Dataset items
►

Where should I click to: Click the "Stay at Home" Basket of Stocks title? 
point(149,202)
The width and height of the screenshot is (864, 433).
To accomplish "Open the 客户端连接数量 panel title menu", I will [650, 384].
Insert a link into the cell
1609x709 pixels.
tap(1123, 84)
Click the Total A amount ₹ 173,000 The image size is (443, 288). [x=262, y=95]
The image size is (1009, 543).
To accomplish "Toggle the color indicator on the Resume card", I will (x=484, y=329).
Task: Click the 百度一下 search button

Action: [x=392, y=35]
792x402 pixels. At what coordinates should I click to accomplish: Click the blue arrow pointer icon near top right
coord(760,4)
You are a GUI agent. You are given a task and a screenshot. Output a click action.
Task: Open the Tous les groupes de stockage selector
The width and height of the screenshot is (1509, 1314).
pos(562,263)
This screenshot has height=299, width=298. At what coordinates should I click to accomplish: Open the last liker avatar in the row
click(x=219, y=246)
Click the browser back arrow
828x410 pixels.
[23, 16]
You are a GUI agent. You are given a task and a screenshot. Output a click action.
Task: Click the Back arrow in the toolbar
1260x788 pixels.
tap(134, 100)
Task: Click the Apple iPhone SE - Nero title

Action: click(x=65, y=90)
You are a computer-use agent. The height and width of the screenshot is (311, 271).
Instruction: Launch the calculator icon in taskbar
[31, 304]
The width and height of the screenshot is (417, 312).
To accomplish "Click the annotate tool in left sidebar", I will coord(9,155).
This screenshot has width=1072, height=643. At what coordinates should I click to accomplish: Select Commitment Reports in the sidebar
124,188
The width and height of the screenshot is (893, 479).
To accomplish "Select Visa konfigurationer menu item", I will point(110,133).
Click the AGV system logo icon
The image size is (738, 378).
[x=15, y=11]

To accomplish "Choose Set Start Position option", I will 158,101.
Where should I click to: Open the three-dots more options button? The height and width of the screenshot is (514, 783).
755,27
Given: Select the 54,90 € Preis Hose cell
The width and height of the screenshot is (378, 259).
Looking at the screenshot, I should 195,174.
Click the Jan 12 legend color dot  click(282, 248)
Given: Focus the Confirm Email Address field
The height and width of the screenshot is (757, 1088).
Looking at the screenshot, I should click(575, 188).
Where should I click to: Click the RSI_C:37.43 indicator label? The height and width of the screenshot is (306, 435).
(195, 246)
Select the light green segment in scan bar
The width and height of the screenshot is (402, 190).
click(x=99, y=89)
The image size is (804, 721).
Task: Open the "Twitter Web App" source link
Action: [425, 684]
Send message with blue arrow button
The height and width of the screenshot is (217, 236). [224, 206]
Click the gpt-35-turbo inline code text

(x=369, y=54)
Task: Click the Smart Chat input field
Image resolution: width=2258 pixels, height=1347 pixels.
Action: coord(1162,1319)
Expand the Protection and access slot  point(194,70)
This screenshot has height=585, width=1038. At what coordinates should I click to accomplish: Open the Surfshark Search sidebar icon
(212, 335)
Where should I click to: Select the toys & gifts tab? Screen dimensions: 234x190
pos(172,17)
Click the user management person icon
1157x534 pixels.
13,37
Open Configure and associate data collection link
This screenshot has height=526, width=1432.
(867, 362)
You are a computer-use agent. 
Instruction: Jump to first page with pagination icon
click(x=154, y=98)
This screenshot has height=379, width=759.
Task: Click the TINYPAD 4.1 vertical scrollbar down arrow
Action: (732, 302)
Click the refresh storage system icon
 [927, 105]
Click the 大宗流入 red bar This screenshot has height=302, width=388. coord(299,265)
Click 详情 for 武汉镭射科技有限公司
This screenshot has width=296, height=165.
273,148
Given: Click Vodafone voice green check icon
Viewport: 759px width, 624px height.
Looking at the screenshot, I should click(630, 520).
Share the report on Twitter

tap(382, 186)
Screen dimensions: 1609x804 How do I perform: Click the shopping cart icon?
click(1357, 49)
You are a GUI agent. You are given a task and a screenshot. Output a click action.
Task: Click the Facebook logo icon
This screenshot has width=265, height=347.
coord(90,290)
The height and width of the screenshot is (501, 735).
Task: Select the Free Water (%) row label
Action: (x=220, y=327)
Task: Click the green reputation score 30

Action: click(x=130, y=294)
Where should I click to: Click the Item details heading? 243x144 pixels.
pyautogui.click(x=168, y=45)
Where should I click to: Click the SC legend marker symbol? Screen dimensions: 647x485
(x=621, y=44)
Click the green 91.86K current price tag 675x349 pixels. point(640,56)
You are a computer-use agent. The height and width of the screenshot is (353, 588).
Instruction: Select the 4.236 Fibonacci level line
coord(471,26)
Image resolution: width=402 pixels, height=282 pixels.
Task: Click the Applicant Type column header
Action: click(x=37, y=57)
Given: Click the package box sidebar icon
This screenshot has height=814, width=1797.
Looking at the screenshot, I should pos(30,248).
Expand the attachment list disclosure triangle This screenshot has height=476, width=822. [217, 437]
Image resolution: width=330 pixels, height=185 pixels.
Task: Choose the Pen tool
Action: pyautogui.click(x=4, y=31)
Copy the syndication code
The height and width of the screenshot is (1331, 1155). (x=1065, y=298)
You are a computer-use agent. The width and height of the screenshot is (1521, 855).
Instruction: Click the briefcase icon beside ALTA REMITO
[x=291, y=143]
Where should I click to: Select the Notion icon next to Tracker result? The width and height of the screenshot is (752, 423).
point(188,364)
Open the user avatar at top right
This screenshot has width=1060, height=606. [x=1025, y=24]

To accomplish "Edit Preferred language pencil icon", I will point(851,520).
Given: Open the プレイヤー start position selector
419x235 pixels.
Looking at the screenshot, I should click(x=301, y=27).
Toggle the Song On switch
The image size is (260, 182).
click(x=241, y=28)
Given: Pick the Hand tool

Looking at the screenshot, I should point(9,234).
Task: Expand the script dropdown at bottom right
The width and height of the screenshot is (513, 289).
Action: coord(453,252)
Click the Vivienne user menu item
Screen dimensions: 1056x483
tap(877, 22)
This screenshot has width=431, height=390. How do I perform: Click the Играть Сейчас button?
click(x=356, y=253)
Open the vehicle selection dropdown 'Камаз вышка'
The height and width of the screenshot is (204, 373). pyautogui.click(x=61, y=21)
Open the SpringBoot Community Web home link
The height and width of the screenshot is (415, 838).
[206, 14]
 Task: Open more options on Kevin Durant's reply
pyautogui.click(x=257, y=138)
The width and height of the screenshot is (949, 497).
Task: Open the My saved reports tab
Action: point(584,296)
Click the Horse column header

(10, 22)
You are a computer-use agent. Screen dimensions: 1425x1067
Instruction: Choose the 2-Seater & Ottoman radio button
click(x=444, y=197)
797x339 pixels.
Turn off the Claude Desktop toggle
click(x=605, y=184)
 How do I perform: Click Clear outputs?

◄

> [Prompt]: Extract each line of the records above that contains the word "system". Treat uppercase and lowercase as different.

> [Written response]:
Click the AGV system logo icon
Click the refresh storage system icon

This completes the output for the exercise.